One obvious step forward is for AI researchers to simply create databases where there is no possibility of copyright infringement — either because the material has been properly licensed or because it’s been created for the specific purpose of AI training. One such example is “The Stack” — a dataset for training AI designed to specifically avoid accusations of copyright infringement. It includes only code with the most permissive possible open-source licensing and offers developers an easy way to remove their data on request. Ryan Khurana, chief of staff at generative AI company Wombo, says most companies selling these services are aware of these differences.

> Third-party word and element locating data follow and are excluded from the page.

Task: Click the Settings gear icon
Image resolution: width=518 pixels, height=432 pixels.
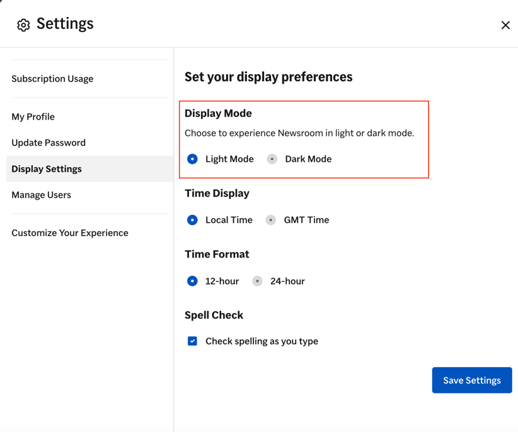Action: 23,25
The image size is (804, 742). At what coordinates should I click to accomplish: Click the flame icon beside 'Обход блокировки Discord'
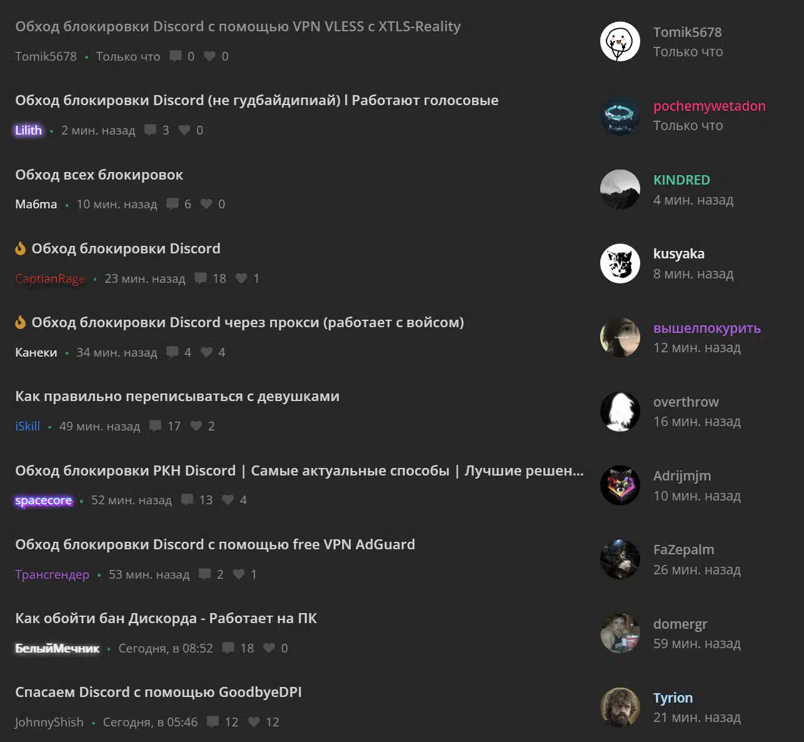21,248

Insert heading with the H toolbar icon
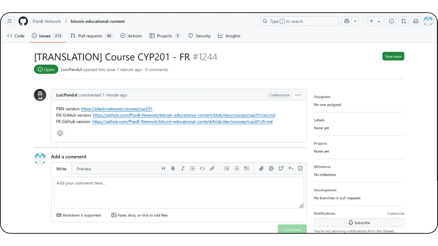(x=163, y=168)
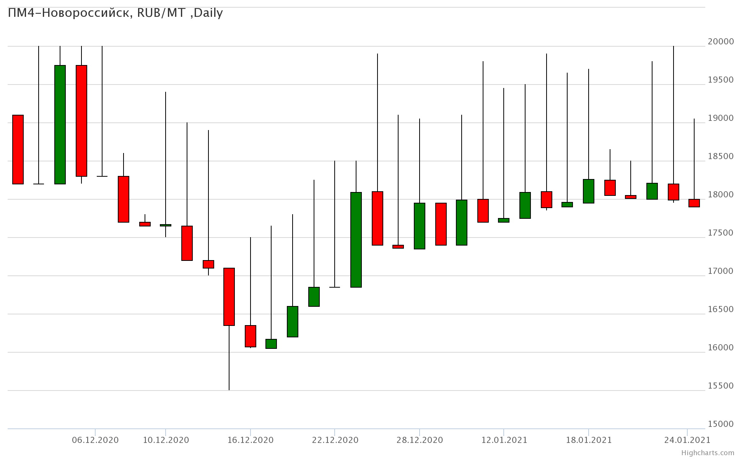Click the 24.01.2021 date axis label
Screen dimensions: 742x459
tap(687, 440)
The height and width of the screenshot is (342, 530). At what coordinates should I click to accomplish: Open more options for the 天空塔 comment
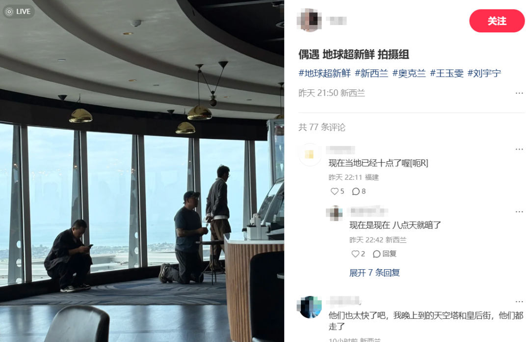(x=519, y=301)
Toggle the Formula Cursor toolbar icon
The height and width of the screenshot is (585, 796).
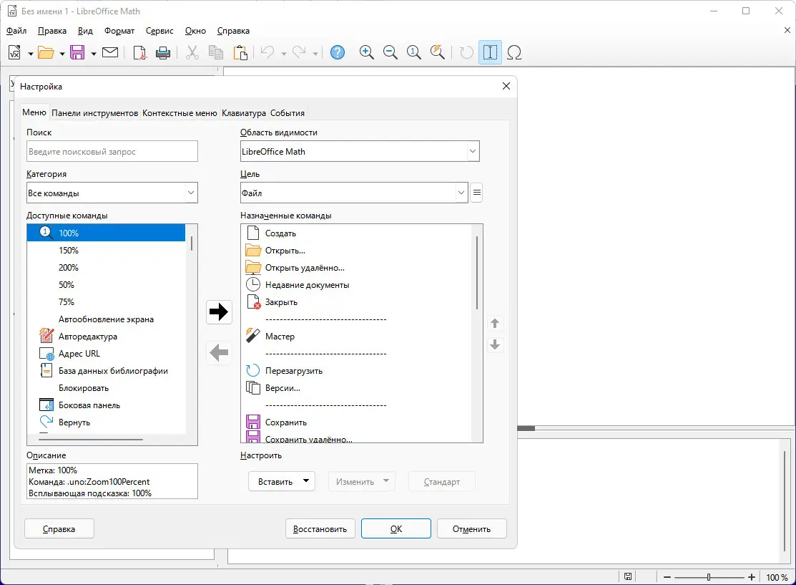pos(490,52)
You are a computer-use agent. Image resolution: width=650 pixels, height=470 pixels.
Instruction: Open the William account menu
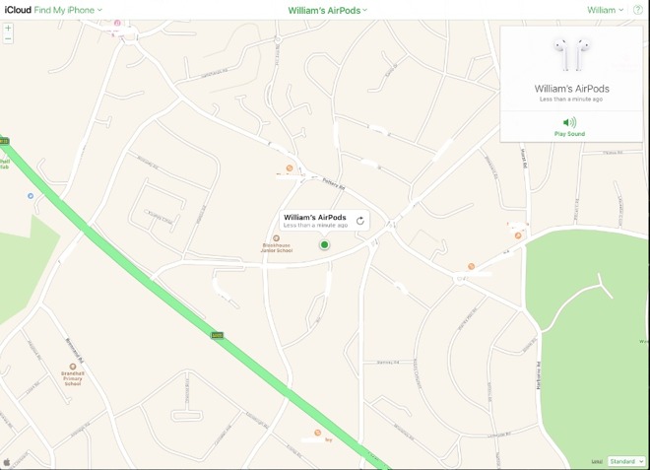click(x=606, y=10)
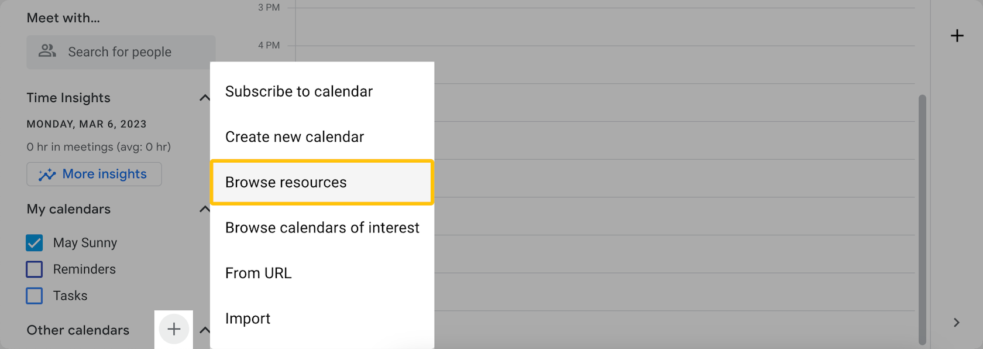
Task: Collapse the Time Insights section
Action: [x=204, y=97]
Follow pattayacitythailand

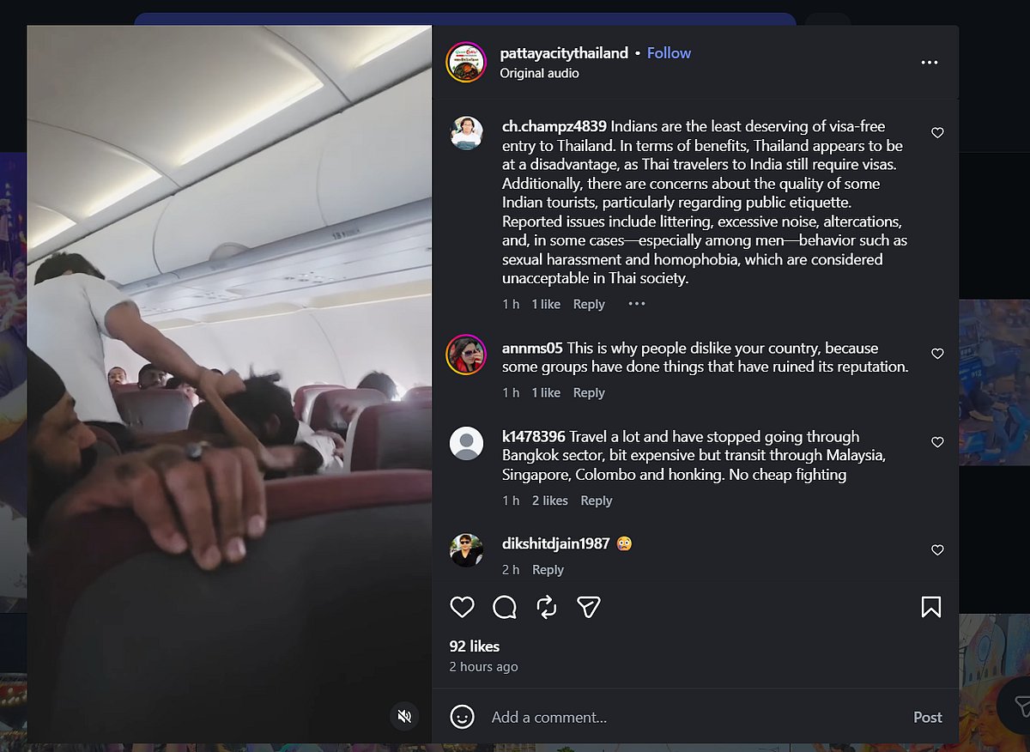pos(669,53)
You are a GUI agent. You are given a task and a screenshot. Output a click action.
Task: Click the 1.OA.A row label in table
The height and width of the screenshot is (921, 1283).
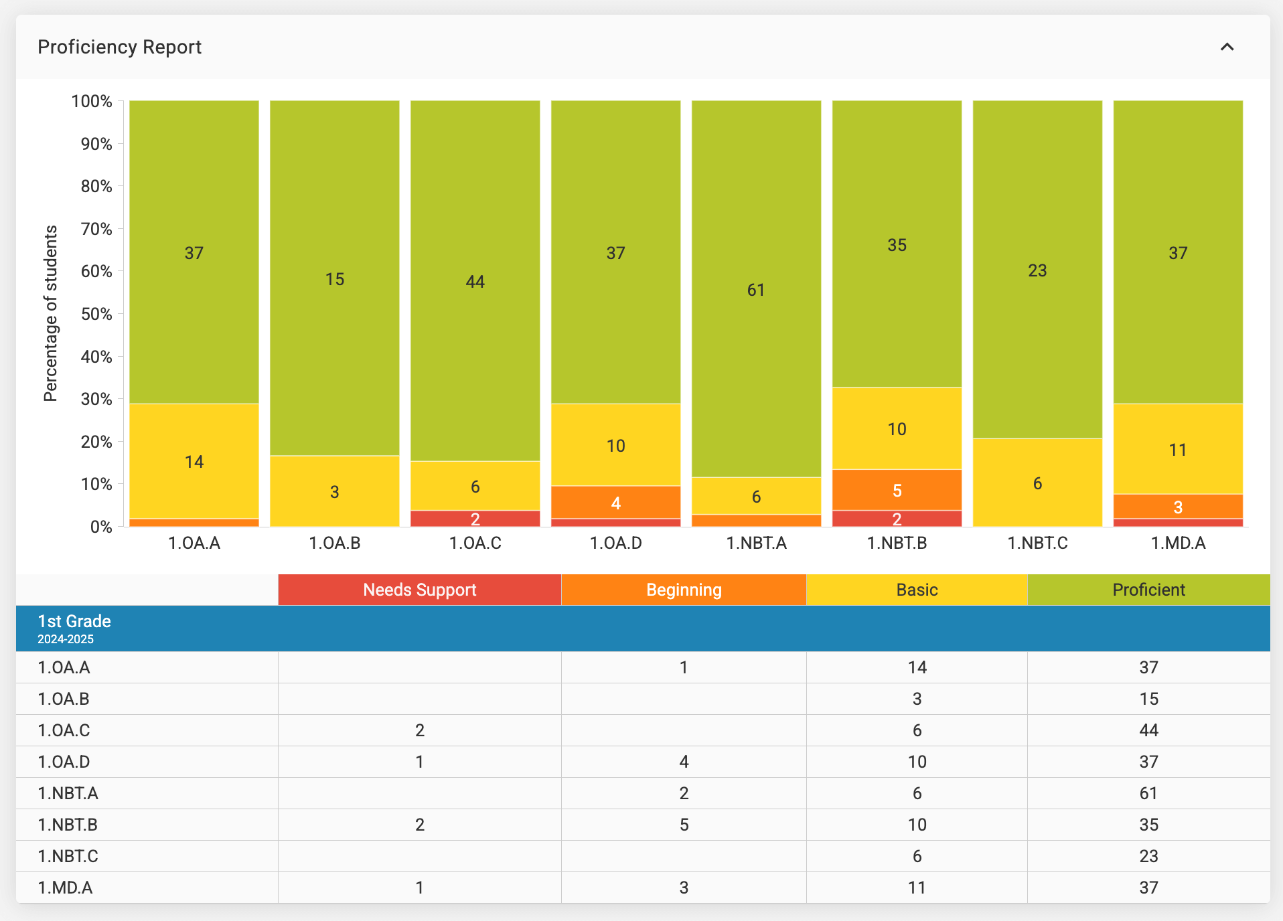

There is some nuance in this, of course, as the specificity of prompts varies substantially. Therefore, along the spectrum of fair use minimalism, some might believe that only with greater specificity in prompts should less leeway be given as to whether Output Works are infringing derivative works. Similarly, image diffusion GAIs analyze the correlation of pixel arrangements of images that are responses to search engine queries with the text queries that produced the results. After analyzing billions of data points, the image diffusion GAI can generate novel images from a user’s text prompt based on the calculated correlation with image outputs that one would expect to appear from a relevant Google search.
- Consider that search engines have been providing search results based on copyrighted text for decades, including short summaries of the presented documents.
- The current generation of flashy AI applications, ranging from GitHub Copilot to Stable Diffusion, raise fundamental issues with copyright law.
- But the views that using copyrighted training data without some sort of recognition of the original creator is unfair, which many hold, may support arguments for other regulatory or technical approaches that would encourage attribution and pathways for distributing new revenue streams to creators.
- In general, copyright law gives the exclusive right to copy works, among other exclusive rights, to the applicable copyright holder.
- The AI platforms recover patterns and relationships, which they then use to create rules, and then make judgments and predictions, when responding to a prompt.
All this uncertainty presents a slew of challenges for companies that use generative AI. There are risks regarding infringement — direct or unintentional — in contracts that are silent on generative AI usage by their vendors and customers. If a business user is aware that training data might include unlicensed works or that an AI can generate unauthorized derivative works not covered by fair use, a business could be on the hook for willful infringement, which can include damages up to $150,000 for each instance of knowing use.